Cell sorting experiments were performed using the DEPArray technology, as described in the manufacturer's instructions. In short, DEPArray cartridges (A300K) were manually loaded with 14 μl of cells and 830 μl of Sodium Borate (SB) buffer. After loading the cartridge into the DEPArray system, the sample was injected into a microchamber, where the cells were exposed to an electric field consisting of 16,000 electrical cages in which the individual cells could be trapped. The chip was scanned, and image frames for each of the four fluorescent filters (i.e., FITC, PE, APC, and DAPI) and bright-field images were captured. Cell detection was based on a DAPI fluorescence threshold, and a unique identification number was assigned for each cell. Captured images were processed and presented by the CellBrowser software that enabled the selection of cells of interest by the operator. Nucleated CK/EpCAM-stained cells were chosen independently based on single- or double-positive expression and were moved to a parking area in the cartridge. Individual cells were then moved to a recovery area, where a final visual confirmation of cell presence was performed. Pools of CTCs (CK+/EpCAM+ or CK−/EpCAM− cells) were recovered into the 200 μL of PCR tubes.

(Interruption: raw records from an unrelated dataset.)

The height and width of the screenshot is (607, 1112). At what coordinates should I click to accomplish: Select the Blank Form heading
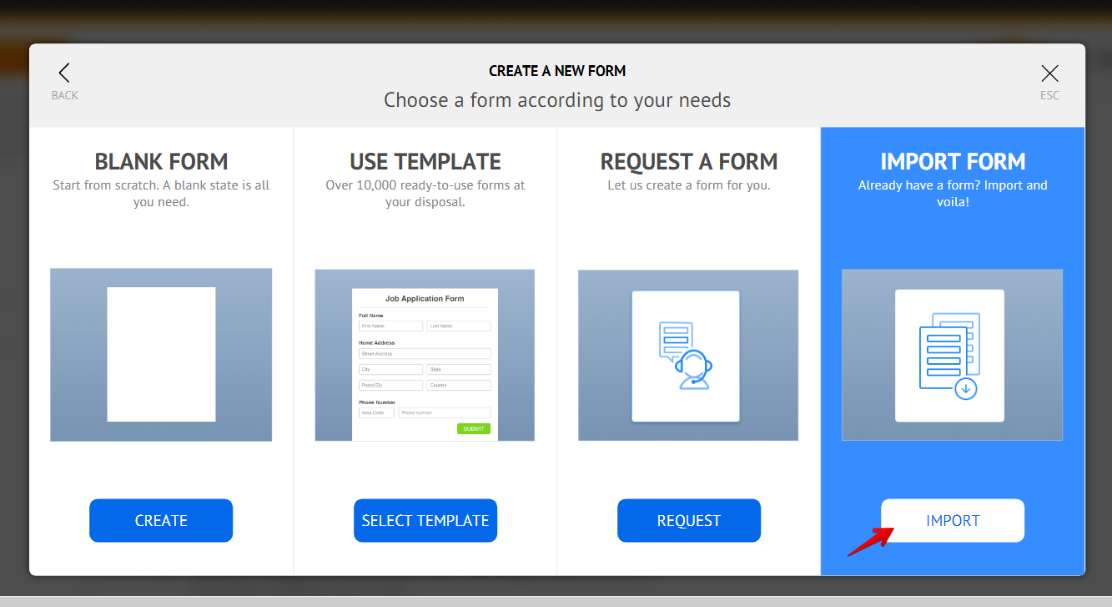pos(161,161)
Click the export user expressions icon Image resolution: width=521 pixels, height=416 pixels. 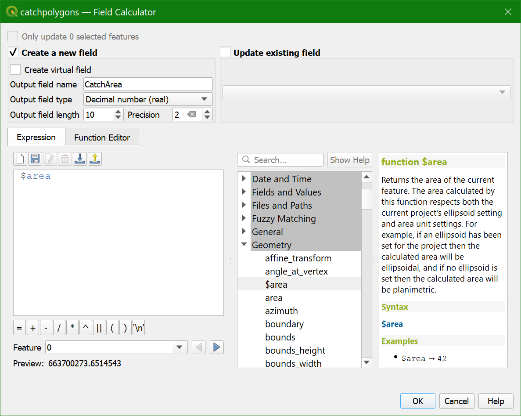[x=95, y=159]
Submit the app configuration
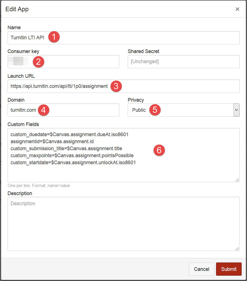Viewport: 247px width, 281px height. click(229, 269)
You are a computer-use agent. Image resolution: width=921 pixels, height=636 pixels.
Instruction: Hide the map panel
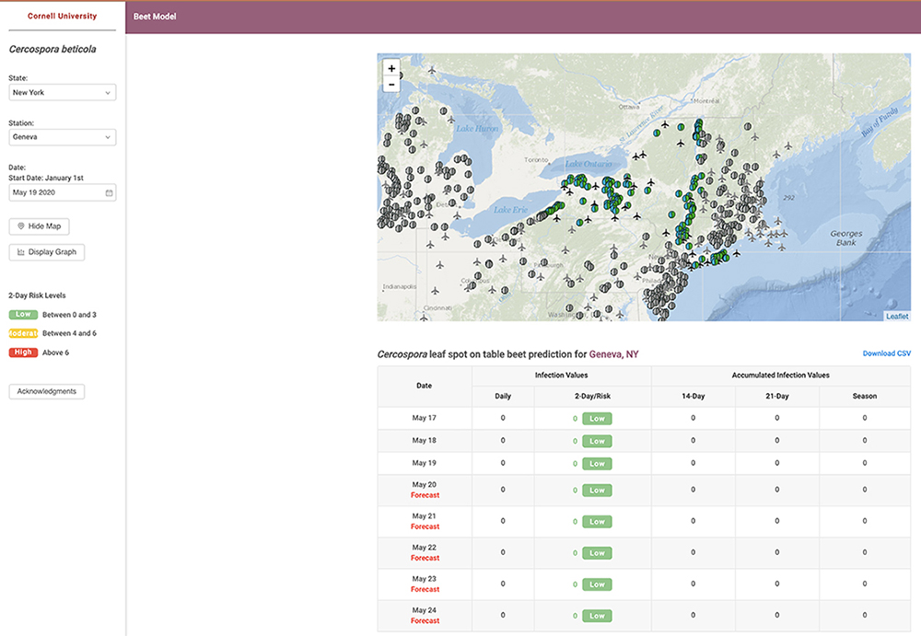[x=39, y=226]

Whole genome amplification
The Ampli1™ whole genome amplification (WGA) procedure (Silicon Biosystems) is a highly concentrated DNA library based on ligation-mediated PCR that provides site-specific DNA degradation and which can be used for target gene analysis. The DNA from the isolated CSFCTCs and negative cells was amplified using the Ampli1™ WGA kit according to the manufacturer's instructions. Briefly, the isolated CTCs were thawed on ice and transferred to 1 μL of phosphate-buffered saline. All tubes were reacted according to the procedure of the source, such as cell lysis, DNA degradation, ligation, and primary PCR. A final volume of 50 μL of WGA product was achieved. Genome integrity was evaluated using the Ampli1™ -QC kit, as previously described.
Targeted gene sequencing
Next-generation sequencing (NGS) of amplified genomic DNA from the CSFCTCs was performed using the Archer® VariantPlex® Comprehensive Thyroid and Lung (CTL) assay kit, which is a targeted NGS assay for the detection of single-nucleotide variants, indels, and copy number variants (CNVs) across 33 genes implicated in thyroid and lung cancers. As part of this, 200 ng of DNA was used as input for library generation using the Molecular Barcode Adapters for Illumina® instruments and the VariantPlex® CTL Panel gene-specific primer (GSP) according to the manufacturer's instructions. The MiniSeq™ system (Illumina, USA) was used for sequencing with open-ended amplification of genomic DNA fragments from Anchored Multiplex PCR (AMP™). The mutation analysis of the primary tumor sample was also carried out using a commercially available NGS cancer panel (Macrogen, Seoul, Korea).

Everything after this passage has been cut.